Romney's misuse of the famous proverb should set off warning bells.
The overall meaning behind Romney's metaphorical critique was clear: under Obama, America grew weaker, while under Romney, America would be powerful again. There's just one problem with Romney's analogy. Teddy Roosevelt's dictum didn't mean what Romney seems to think it does.
Romney's argument is that increasing American power -- making the stick bigger -- requires the United States to control what happens around the world. When it fails to do that, America's stick shrinks.
Romney has made comments to this effect on more than one occasion. Speaking to an audience in Virginia, Romney recently lamented: "Sometimes it seems that we're at the mercy of events instead of shaping events." While addressing the Veterans of Foreign Wars, Romney declared, "If we do not have the strength or vision to lead, then other powers will take our place." Romney suggested to donors at the secretly taped fundraiser that if he were commander-in-chief, he would have left 10,000-20,000 U.S. troops in Iraq rather than withdraw them all. And just last month, Romney told CBS News he'd consider sending troops to Syria. In Romney's view, it's this kind of aggressive use of American power that makes America's stick big.

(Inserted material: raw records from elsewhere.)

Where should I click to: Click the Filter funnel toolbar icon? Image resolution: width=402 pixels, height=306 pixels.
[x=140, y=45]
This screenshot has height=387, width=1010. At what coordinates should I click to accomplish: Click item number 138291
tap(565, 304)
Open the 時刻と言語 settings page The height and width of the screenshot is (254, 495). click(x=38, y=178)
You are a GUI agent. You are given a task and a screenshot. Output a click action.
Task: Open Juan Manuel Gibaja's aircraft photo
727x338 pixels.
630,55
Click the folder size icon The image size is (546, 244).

Observers have pointed out that Romney's foreign policy actually resembles Obama's in many respects. Both men see the United States leading the world. But rather than get bogged down in speculation over what either man would do in various global hotspots, suffice it to say that the animating idea behind Romney's worldview differs from Obama's in that it requires a kind of activism the latter -- who was described by an anonymous "adviser" during the Arab Spring as "leading from behind" -- has been more reticent to show.

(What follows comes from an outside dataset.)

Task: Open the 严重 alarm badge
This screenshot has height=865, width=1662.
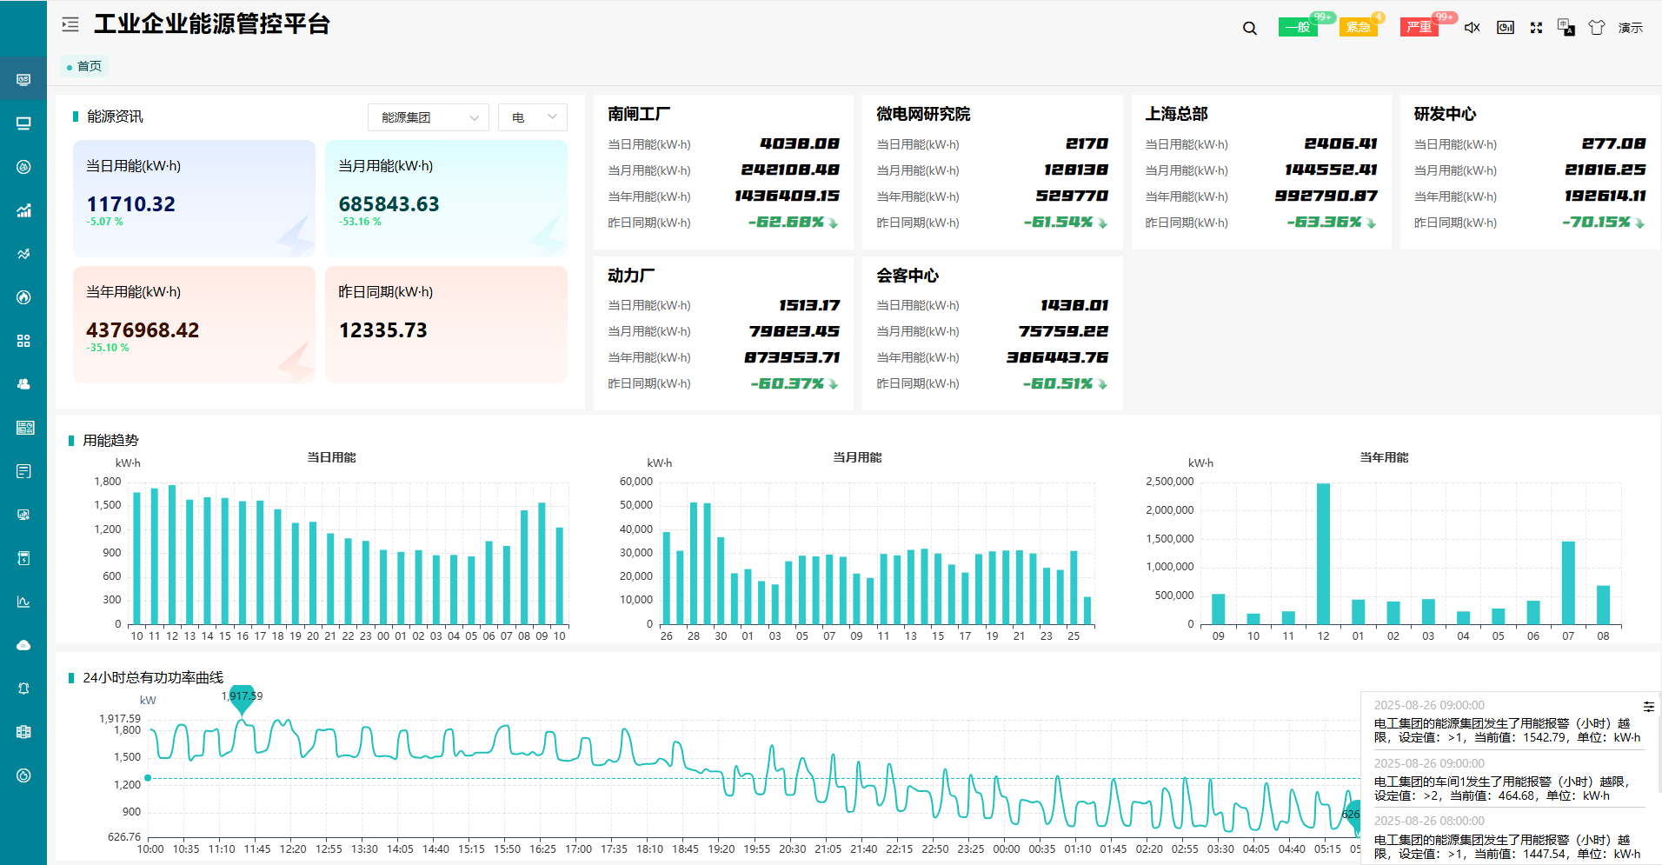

What does this have to do with Romney's use of metaphor? Just this: No matter who's in charge, America has been and in four years will still be the most powerful nation on the planet -- the country with the biggest, pointiest stick. Compared to other countries, its size is gigantic, and it's been that way ever since World War II. How each president has chosen to wield that power has taken shape in different ways, but to talk about that exceeds the scope of the big-stick analogy. The fact is, even accounting for Romney's proposed $7.9 trillion addition to the defense budget that aims to make America's stick bigger in absolute terms, there's very little the two men are likely to do themselves to change the United States' power position relative to everyone else. From George W. Bush on down to Harry Truman, it's basically been the same stick the whole time.For Romney's sentiment to make sense within the bounds of Roosevelt's analogy, his message would have to look something like this: America is powerful only when its stick is in motion, thwacking away at some international problem spot. Allowing the stick to rest leaves the United States emasculated and vulnerable. But, of course, Roosevelt never said anything about swinging the stick.

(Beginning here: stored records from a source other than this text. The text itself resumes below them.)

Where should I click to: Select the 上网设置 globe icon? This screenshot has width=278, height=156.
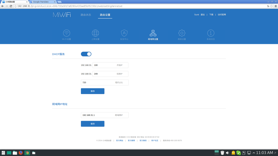[x=95, y=35]
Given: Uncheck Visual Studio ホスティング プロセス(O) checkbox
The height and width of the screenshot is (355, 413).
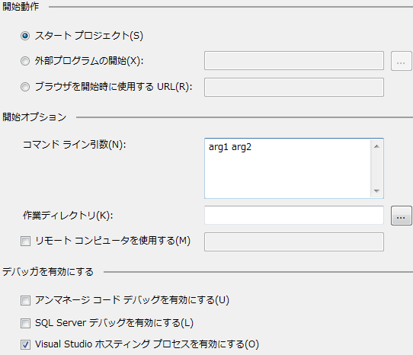Looking at the screenshot, I should [26, 345].
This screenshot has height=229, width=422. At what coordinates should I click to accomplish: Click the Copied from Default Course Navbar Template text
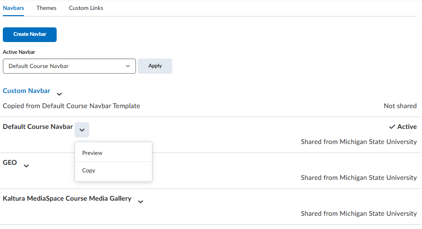click(x=71, y=106)
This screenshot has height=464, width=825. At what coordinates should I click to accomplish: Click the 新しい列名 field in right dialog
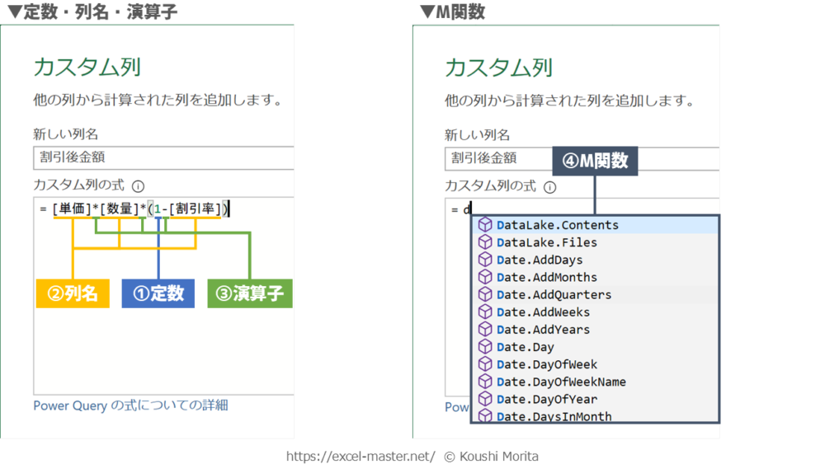500,157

Despite the popular image of Roosevelt as a swashbuckling uber-American, his words have, over time, been cast and recast incorrectly as an endorsement of bellicosity. In fact, the president who stormed Kettle Hill as a younger man generally preferred letting the military's mere existence speak for itself. Historian Edmund Morris writes that the night Roosevelt first gave his big-stick speech, the then-vice president's words were rather misconstrued:
This generated such loud applause as to suggest the audience took his 'adage' as aggressive, rather than cautionary. Actually, Roosevelt was trying to say that soft-spoken (even secret) diplomacy should be the priority of a civilization, as long as hardness -- of moral resolve, of military might -- lay back of it.
Roosevelt's understated approach was apparent even in one of the highest-profile military deployments of his career. In 1907, the president dispatched a gigantic armada to circumnavigate the globe. The voyage of over a dozen steel battleships came to be known as the Great White Fleet, and part of the point was to demonstrate Washington's global naval capacity without firing a shot. Today, American ships roam the globe as a matter of course. Nobody needs convincing of America's military might, although the appearance of a destroyer or two, like the ones Obama dispatched to Libya immediately following the consulate attack, serves an effective reminder.
This isn't just an academic exercise: Analogies are a common political decision-making tool, and failing to apply them correctly -- or learning the wrong lessons from them -- can lead to serious blunders.